Before we get into code, we’ll need some useful industry terms:

A logistics company’s customers are their clients who use the logistics firm to move their freight. Confusingly, customers are also referred to in the industry as shippers.
Carriers are the people moving freight, e.g. truckers or UPS.
Freight brokering: In Chicago, there are many logistics brokerage firms who basically serve as a spot market for shipping rates. A customer tells the brokerage about their freight, and a broker then quotes the customer a rate. The brokerage makes a profit by finding a carrier who submits a bid to move the freight for less money than what the brokerage charged the customer to move the freight. Brokering involves reserving an entire truck for the customer’s freight.
Less-than-truckload shipping (LTL): if brokers reserve entire trucks, then LTL shipping is when customer’s freight only takes up a portion of a truck, so that multiple customers’ freight can move on the same truck at once. Think of Uber Black vs Uber Pool. LTL usually comes with lower profit margins for a logistics company than brokered loads, but LTL is easier to plan for because customers typically book LTL freight far in advance, on a recurring basis.
Loads are units of customer freight.
Different transportation modes for moving loads, like rail, ocean barge, airplane, are configured on a load-by-load basis. The majority of the time we’re talking about freight moved by trucks. Trucks-based modes are dry van (i.e. a regular, unrefrigerated truck), reefer (a refrigerated truck), intermodal (trailers that can travel by rail and truck), etc.

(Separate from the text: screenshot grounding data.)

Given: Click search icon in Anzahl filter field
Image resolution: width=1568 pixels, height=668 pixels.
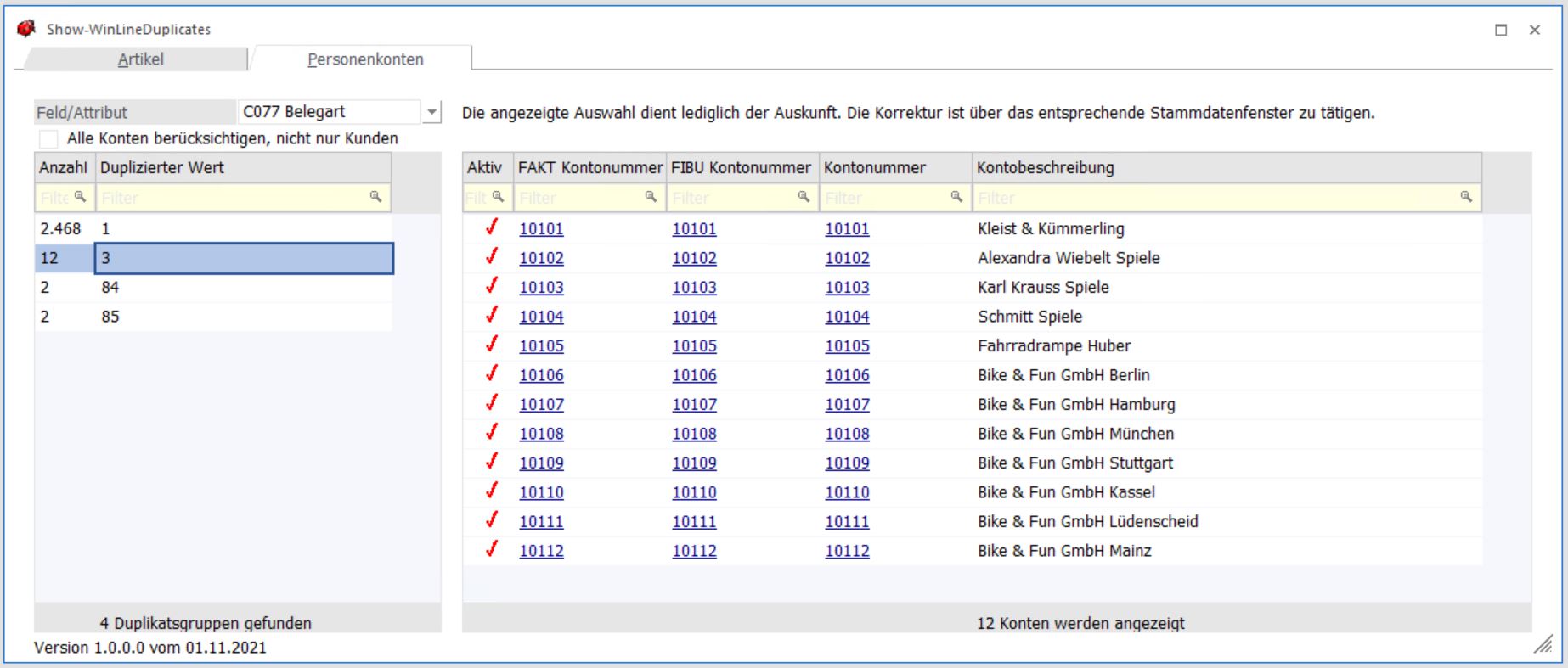Looking at the screenshot, I should click(80, 197).
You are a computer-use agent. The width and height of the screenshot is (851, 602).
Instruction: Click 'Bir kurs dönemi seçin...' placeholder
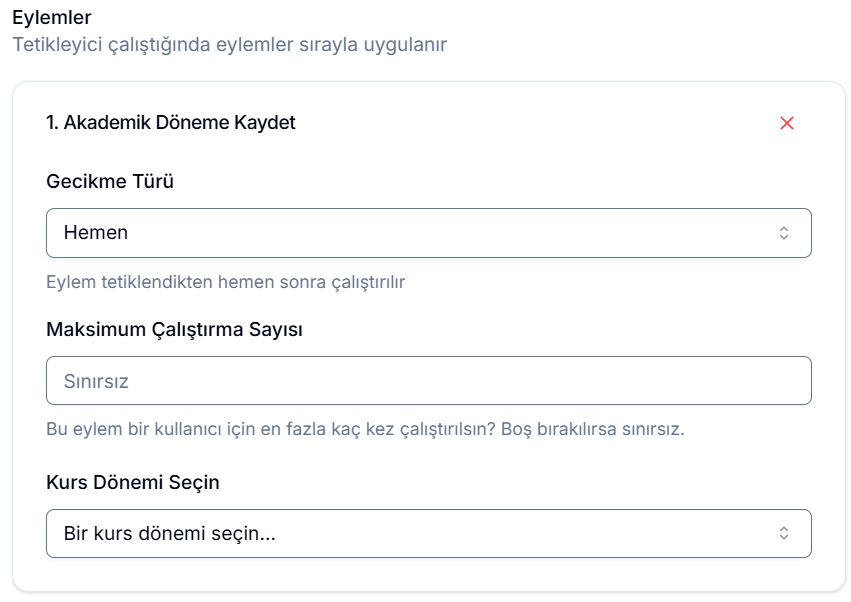tap(169, 533)
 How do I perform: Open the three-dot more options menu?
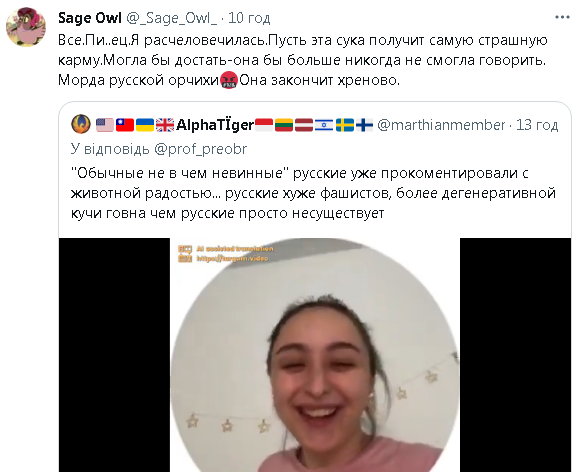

Full truckload freight (top) vs LTL freight (bottom)

Lanes are (origin, destination) pairs that describe where a load is moving. It’s possible to for one load to move across multiple lanes, for example, if a customer needs freight to be picked up from two separate warehouses and dropped off at a single destination.

A load on a single lane (left) vs a multi-lane load (right)

So, in a sentence:

"Freight brokerages or LTL shippers assign loads a particular mode and then find carriers who can move those loads across lanes."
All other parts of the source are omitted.